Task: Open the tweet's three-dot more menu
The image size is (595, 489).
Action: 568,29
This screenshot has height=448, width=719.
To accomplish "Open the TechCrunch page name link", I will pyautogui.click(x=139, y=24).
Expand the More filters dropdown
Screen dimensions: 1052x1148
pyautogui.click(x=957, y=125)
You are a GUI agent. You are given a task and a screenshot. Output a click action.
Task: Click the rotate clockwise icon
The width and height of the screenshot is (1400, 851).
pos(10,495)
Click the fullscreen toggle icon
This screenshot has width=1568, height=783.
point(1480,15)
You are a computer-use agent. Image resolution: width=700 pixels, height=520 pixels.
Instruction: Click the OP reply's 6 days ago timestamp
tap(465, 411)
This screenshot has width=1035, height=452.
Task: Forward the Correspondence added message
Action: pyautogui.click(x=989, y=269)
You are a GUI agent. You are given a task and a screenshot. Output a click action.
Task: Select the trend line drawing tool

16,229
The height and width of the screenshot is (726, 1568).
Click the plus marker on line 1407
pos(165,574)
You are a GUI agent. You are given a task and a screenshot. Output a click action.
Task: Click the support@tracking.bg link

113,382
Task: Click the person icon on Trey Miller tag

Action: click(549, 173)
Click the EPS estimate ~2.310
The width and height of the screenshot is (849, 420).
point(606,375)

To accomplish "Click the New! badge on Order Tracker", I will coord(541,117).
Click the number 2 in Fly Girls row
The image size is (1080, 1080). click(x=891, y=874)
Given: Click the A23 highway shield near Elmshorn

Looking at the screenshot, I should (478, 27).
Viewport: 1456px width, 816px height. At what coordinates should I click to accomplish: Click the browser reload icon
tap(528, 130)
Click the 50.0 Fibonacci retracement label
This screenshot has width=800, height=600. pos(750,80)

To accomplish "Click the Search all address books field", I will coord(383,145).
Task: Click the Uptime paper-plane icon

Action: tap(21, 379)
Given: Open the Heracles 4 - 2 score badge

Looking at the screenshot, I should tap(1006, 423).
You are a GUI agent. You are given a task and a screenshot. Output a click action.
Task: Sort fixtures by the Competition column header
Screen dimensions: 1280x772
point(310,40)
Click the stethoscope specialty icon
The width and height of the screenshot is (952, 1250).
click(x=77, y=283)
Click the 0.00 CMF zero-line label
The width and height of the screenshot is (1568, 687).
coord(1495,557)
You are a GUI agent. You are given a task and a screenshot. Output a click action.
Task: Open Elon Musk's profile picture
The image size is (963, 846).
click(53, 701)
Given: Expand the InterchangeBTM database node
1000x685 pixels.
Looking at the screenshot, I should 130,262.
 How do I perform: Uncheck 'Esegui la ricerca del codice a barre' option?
···
GIVEN PROBLEM
Convert all of the records above into a JSON list of strings, one string per line, leaving out any blank lines.

CORRECT RESULT
[
  "Task: Open the tweet's three-dot more menu",
  "The image size is (595, 489).",
  "Action: 568,29",
  "This screenshot has height=448, width=719.",
  "To accomplish \"Open the TechCrunch page name link\", I will pyautogui.click(x=139, y=24).",
  "Expand the More filters dropdown",
  "Screen dimensions: 1052x1148",
  "pyautogui.click(x=957, y=125)",
  "You are a GUI agent. You are given a task and a screenshot. Output a click action.",
  "Task: Click the rotate clockwise icon",
  "The width and height of the screenshot is (1400, 851).",
  "pos(10,495)",
  "Click the fullscreen toggle icon",
  "This screenshot has width=1568, height=783.",
  "point(1480,15)",
  "You are a computer-use agent. Image resolution: width=700 pixels, height=520 pixels.",
  "Instruction: Click the OP reply's 6 days ago timestamp",
  "tap(465, 411)",
  "This screenshot has width=1035, height=452.",
  "Task: Forward the Correspondence added message",
  "Action: pyautogui.click(x=989, y=269)",
  "You are a GUI agent. You are given a task and a screenshot. Output a click action.",
  "Task: Select the trend line drawing tool",
  "16,229",
  "The height and width of the screenshot is (726, 1568).",
  "Click the plus marker on line 1407",
  "pos(165,574)",
  "You are a GUI agent. You are given a task and a screenshot. Output a click action.",
  "Task: Click the support@tracking.bg link",
  "113,382",
  "Task: Click the person icon on Trey Miller tag",
  "Action: click(549, 173)",
  "Click the EPS estimate ~2.310",
  "The width and height of the screenshot is (849, 420).",
  "point(606,375)",
  "To accomplish \"Click the New! badge on Order Tracker\", I will coord(541,117).",
  "Click the number 2 in Fly Girls row",
  "The image size is (1080, 1080). click(x=891, y=874)",
  "Given: Click the A23 highway shield near Elmshorn",
  "Looking at the screenshot, I should (478, 27).",
  "Viewport: 1456px width, 816px height. At what coordinates should I click to accomplish: Click the browser reload icon",
  "tap(528, 130)",
  "Click the 50.0 Fibonacci retracement label",
  "This screenshot has width=800, height=600. pos(750,80)",
  "To accomplish \"Click the Search all address books field\", I will coord(383,145).",
  "Task: Click the Uptime paper-plane icon",
  "Action: tap(21, 379)",
  "Given: Open the Heracles 4 - 2 score badge",
  "Looking at the screenshot, I should tap(1006, 423).",
  "You are a GUI agent. You are given a task and a screenshot. Output a click action.",
  "Task: Sort fixtures by the Competition column header",
  "Screen dimensions: 1280x772",
  "point(310,40)",
  "Click the stethoscope specialty icon",
  "The width and height of the screenshot is (952, 1250).",
  "click(x=77, y=283)",
  "Click the 0.00 CMF zero-line label",
  "The width and height of the screenshot is (1568, 687).",
  "coord(1495,557)",
  "You are a GUI agent. You are given a task and a screenshot. Output a click action.",
  "Task: Open Elon Musk's profile picture",
  "The image size is (963, 846).",
  "click(53, 701)",
  "Given: Expand the InterchangeBTM database node",
  "1000x685 pixels.",
  "Looking at the screenshot, I should 130,262.",
  " How do I perform: Uncheck 'Esegui la ricerca del codice a barre' option?"
]